クリック可能なリンク付きの目次が生成されました!

OCP(開放閉鎖原則)を学べる他のシリーズ

開放閉鎖原則は、SOLID原則の中核です。他のパターンでのOCP実践例:

シリーズ完成コード一覧

これで、Markdown目次ジェネレーターが完成しました。作成したクラスを一覧化します:

1. MarkdownReader(第1回)

ファイルを読み込み、行の配列を提供

2. HeadingExtractor(第2回)

正規表現で見出しを抽出し、レベルとテキストのハッシュ配列を提供

3. FlatTOCRenderer(第3回)

フラットな配列をインデント付きで表示(シンプル版)

4. Heading Role(第5回)

共通インターフェースを定義

5. LeafHeading(第5回)

子を持たない末端見出し

6. SectionHeading(第5回・第7回)

子を持つセクション見出し。

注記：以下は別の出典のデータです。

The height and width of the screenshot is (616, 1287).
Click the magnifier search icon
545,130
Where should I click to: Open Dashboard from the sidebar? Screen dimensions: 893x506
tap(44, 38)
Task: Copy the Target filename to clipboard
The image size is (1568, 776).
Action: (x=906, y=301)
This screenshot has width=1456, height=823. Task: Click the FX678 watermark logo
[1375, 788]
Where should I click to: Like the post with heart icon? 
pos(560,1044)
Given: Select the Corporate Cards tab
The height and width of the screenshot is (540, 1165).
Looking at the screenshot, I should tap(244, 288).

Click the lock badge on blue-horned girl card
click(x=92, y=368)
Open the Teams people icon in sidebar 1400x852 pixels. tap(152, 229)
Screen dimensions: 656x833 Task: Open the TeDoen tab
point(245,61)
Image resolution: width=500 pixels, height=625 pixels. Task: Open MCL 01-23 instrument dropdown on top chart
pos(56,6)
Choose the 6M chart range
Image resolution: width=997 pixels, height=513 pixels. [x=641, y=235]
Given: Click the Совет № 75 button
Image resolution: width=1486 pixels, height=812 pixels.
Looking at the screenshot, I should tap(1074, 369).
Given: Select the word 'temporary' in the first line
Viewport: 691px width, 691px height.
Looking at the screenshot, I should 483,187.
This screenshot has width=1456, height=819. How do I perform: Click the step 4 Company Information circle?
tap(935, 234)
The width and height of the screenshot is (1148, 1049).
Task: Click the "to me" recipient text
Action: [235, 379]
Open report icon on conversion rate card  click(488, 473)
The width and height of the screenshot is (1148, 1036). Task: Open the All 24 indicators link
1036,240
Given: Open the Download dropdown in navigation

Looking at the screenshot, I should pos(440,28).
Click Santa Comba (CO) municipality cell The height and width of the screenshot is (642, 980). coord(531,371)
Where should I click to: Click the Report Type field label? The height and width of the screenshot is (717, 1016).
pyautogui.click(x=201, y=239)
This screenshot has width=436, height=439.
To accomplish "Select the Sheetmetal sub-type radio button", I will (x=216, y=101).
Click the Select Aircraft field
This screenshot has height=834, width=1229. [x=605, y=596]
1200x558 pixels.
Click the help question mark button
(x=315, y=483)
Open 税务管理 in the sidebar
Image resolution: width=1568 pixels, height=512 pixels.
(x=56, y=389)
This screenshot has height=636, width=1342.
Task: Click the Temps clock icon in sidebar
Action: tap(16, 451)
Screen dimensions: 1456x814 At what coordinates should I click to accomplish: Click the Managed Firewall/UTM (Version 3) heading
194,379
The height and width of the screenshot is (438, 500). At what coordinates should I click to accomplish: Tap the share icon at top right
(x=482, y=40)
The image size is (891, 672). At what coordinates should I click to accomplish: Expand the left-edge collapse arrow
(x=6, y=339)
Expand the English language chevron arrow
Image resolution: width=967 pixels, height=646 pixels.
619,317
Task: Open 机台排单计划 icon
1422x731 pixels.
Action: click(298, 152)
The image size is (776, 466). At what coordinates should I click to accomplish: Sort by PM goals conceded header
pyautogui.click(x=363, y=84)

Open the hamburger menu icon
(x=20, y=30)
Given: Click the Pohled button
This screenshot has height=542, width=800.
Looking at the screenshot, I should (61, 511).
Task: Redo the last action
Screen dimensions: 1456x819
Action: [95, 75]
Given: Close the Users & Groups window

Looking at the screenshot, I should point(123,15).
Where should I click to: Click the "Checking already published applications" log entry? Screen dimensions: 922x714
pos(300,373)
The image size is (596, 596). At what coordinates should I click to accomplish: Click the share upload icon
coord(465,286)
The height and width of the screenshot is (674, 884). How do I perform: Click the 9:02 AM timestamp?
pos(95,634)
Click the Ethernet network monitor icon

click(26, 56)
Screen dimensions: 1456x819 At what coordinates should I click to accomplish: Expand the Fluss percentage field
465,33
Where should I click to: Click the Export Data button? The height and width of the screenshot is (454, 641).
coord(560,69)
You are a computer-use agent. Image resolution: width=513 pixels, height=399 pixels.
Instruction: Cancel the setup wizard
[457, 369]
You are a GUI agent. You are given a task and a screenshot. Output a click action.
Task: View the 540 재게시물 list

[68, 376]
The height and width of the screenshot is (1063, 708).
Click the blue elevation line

複数フォーマット出力対応

7. TOCParser(第6回)

スタックベースでツリー構造を自動構築

8. AnchoredRenderer(第8回)

アンカーID付きのリンク目次を生成

拡張のアイデア

完成したツールをさらに拡張するアイデア:

  1. 重複アンカーの処理: 同じテキストの見出しに連番を付ける(#概要#概要-1
  2. Hugo/Jekyll対応: 各ツールのアンカー生成ルールに合わせる
  3. カスタムフォーマッター: CSSクラス付きHTMLなど
  4. ファイル出力: 生成した目次をファイルに書き出す

まとめ

8回にわたるシリーズで、Markdown目次ジェネレーターを完成させました。

シリーズ全体で学んだこと

  1. 第1-3回: ファイルI/O、正規表現、シンプルなレンダリング
  2. 第4回: 条件分岐爆発の問題体験
  3. 第5回: Compositeパターンの導入(Role、Leaf、Composite)
  4. 第6回: スタックベースのパーサーでツリー自動構築
  5. 第7回: 複数フォーマット出力(Markdown、HTML、JSON)
  6. 第8回: アンカー生成とOCP(開放閉鎖原則)の実践

Compositeパターンのポイント

  • 部分-全体階層の統一的扱い: 葉要素も複合要素も同じインターフェース
  • 再帰的処理: renderメソッドが子要素のrenderを呼び出す
  • 拡張性: 新しいレンダラーを追加しても既存コード変更不要

お疲れさまでした!完成したツールをぜひ実際のプロジェクトで活用してください。